O fato de se tratar de delito decorrente de acidente de trânsito não implica que esse delito seja culposo se há, nos autos, elementos que comprovam a materialidade e demonstram a existência de indícios suficientes de autoria do crime de homicídio doloso. Sob esse ponto de vista, a Terceira Câmara Criminal do Tribunal de Justiça de Mato Grosso denegou ordem a habeas corpus impetrado em favor de um paciente que responde a ação penal por homicídio triplamente qualificado. Ao volante de uma caminhonete, ele provocou a morte de duas pessoas que estavam em uma moto à frente de seu veículo (Habeas Corpus nº. 84943/2008).

Segundo os autos, o paciente foi denunciado por homicídio doloso na modalidade de dolo eventual, ao assumir o risco de produzir o resultado, quando conduziu veículo em alta velocidade (aproximadamente 134 km/h), em local cuja velocidade regulamentar é de 40 km/h. No momento do acidente o motorista estava embriagado. Outro ponto destacado na denúncia foi a ausência de reação do denunciado ao conduzir o veículo, pois, segundo apurado pelos peritos, a causa determinante do acidente foi a ausência de reação do condutor do veículo Hilux ante a situação de perigo a sua frente, por motivos que os peritos não conseguiram precisar.

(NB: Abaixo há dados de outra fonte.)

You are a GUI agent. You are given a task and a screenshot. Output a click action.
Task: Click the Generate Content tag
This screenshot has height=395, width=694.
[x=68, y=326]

O motorista teria percebido a presença da motocicleta antes da colisão, tanto que deu sinal de luz às vítimas. Após a colisão, a motocicleta foi arrastada por 107,4 metros, deixando pelo caminho marcas de ranhuras, fragmentos de ambos os veículos e também as próprias vítimas. A caminhonete só parou quando colidiu com um poste de iluminação pública.

No habeas corpus, a defesa do paciente argumentou que não ocorreu a qualificadora, com a figura do dolo eventual, já que não houve pré-ordenação na prática do crime, mas, em tese, mera aceitação do resultado. No mérito, pugnou pelo reconhecimento do crime de homicídio culposo. Sucessivamente, pleiteou a exclusão das qualificadoras (motivo torpe, emprego de meio cruel e recurso que impossibilitou a defesa da vítima) descritas na denúncia.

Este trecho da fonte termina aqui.